In addition to the importance of coordinate system definition, selection of an appropriate control protocol is an essential requirement of the experimental study design. The typically used methods of simple load or displacement control are not well suited to the nonlinear behavior of cadaver joints. For example, small displacements in high stiffness regions can produce large changes in loads, whereas small changes in applied loads in low stiffness regions can produce large displacements. Previously, hybrid load–displacement protocols have been successfully used to address these limitations in knee [21] and spine [10,22] testing. Test protocols developed to reproduce in vivo motion of the ovine stifle using parallel robot system addressed some of the issues associated with using displacement control [23]. In vitro testing of wrist has commonly involved manipulating wrist movements by applying forces through tendons [24–30]. Other studies have used custom specimen fixturing and standard materials testing systems to apply pure moments to rotate the wrist without artificially constraining its response [1,31,32]. Carpal kinematics has been studied using a hexapod, but limitations of the displacement control strategy used were not addressed [12]. In that study, the wrist was rotated about a fixed center of rotation by restricting joint coordinate translations, which likely altered joint loads as the wrist was rotated around nonphysiological axes. The passive stiffness of the wrist joint is known to be nonlinear and to depend on the direction of motion, being extremely compliant about the neutral position but much stiffer at rotations approaching the limits of the ranges of motion [1,33]. A more appropriate control strategy to address these challenges would be a hybrid load–displacement method that prescribes wrist motions while simultaneously minimizing joint loads. Hybrid control would enable the robot to measure and respond to joint loads while mimicking natural wrist movements.

To address these issues, in this paper, we describe an imaging-based methodology for coordinate system generation and a hybrid test methodology for implementing robotic testing in the upper extremity. The methodology is demonstrated with robotic testing of intact human cadaveric wrist specimens.

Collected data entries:
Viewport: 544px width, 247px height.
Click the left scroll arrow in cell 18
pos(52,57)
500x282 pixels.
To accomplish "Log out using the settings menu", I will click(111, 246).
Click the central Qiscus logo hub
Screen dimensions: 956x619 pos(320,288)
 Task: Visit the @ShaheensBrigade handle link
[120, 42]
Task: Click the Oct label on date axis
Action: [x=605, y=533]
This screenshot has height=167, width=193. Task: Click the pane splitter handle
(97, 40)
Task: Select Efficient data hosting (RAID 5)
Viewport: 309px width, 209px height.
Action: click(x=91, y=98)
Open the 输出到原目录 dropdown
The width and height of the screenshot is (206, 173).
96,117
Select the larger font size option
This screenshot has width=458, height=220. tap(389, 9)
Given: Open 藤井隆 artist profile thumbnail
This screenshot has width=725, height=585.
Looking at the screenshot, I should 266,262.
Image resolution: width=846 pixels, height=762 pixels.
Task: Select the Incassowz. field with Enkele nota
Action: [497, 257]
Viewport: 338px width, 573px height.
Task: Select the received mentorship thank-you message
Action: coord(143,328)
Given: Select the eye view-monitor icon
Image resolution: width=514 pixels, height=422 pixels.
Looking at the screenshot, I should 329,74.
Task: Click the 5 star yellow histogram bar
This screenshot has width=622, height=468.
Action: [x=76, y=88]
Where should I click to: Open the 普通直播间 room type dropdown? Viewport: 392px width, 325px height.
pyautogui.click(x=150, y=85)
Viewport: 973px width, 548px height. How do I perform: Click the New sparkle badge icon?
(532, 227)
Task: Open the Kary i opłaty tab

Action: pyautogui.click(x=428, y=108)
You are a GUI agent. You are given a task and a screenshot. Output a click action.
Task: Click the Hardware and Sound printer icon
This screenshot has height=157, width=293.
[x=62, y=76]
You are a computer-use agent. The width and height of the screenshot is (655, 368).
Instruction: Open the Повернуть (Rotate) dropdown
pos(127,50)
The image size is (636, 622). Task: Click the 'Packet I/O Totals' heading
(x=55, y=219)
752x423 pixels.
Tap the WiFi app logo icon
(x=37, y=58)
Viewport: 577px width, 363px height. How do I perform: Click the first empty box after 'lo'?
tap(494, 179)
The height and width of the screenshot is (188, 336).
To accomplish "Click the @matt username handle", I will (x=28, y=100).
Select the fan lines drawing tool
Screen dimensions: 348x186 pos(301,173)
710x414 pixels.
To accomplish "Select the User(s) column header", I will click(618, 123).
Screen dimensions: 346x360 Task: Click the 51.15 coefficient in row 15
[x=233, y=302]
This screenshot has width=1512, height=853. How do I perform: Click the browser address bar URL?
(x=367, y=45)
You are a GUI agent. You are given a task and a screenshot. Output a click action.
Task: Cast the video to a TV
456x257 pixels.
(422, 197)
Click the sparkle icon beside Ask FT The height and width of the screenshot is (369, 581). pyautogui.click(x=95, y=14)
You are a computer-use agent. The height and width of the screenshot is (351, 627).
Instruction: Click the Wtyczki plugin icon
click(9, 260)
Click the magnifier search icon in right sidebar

• Check your understanding
A. Do these statements agree with the passage on robotic wrist testing? For each, answer yes or no and quote the words of the passage that decide it.
(i) Simple load or displacement control suits the nonlinear behavior of cadaver joints well.
(ii) The wrist is very compliant about the neutral position.
(iii) The hexapod study of carpal kinematics addressed the limits of its displacement control strategy.
B. Carry on the passage on robotic wrist testing, starting right after its last sentence.

• Per-task outputs
A.
(i) No: "The typically used methods of simple load or displacement control are not well suited to the nonlinear behavior of cadaver joints."
(ii) Yes: "being extremely compliant about the neutral position but much stiffer at rotations approaching the limits of the ranges of motion"
(iii) No: "Carpal kinematics has been studied using a hexapod, but limitations of the displacement control strategy used were not addressed"

B.
Methods

Specimen Preparation.

Nine upper extremity specimens (right handed, male, average age: 58 yr old) were acquired from a licensed nontransplant tissue provider. The specimens were transected distal to the elbow and at the metacarpophalangeal joints. In each specimen, two Kirschner wires were used to fix the forearm in neutral pronosupination under fluoroscopic guidance. The flexor carpi radialis, flexor carpi ulnaris, extensor carpi ulnaris, and extensor carpi radialis longus and brevis were isolated for later attachment to constant force springs. The radius, ulna, and the metacarpals were potted in fast setting urethane resin (SmoothOn, Macungie, PA), such that the dorsal surface of the hand was aligned with the dorsal surface of the forearm at the time of potting. After the resin set, six blind holes were drilled into each of the resin blocks (3.5 mm dia., x ∼ 10 mm deep) to be used as fiducial markers to facilitate registration of anatomical points from computed tomography (CT) global coordinate space (CT_GCS) to the robot's global coordinate system (ROB_GCS). The fiducial marker holes were drilled to align with the locations of a series of noncoplanar holes in the robot mounting fixtures, providing access for the system's digitizing probe.

Image Acquisition and Processing.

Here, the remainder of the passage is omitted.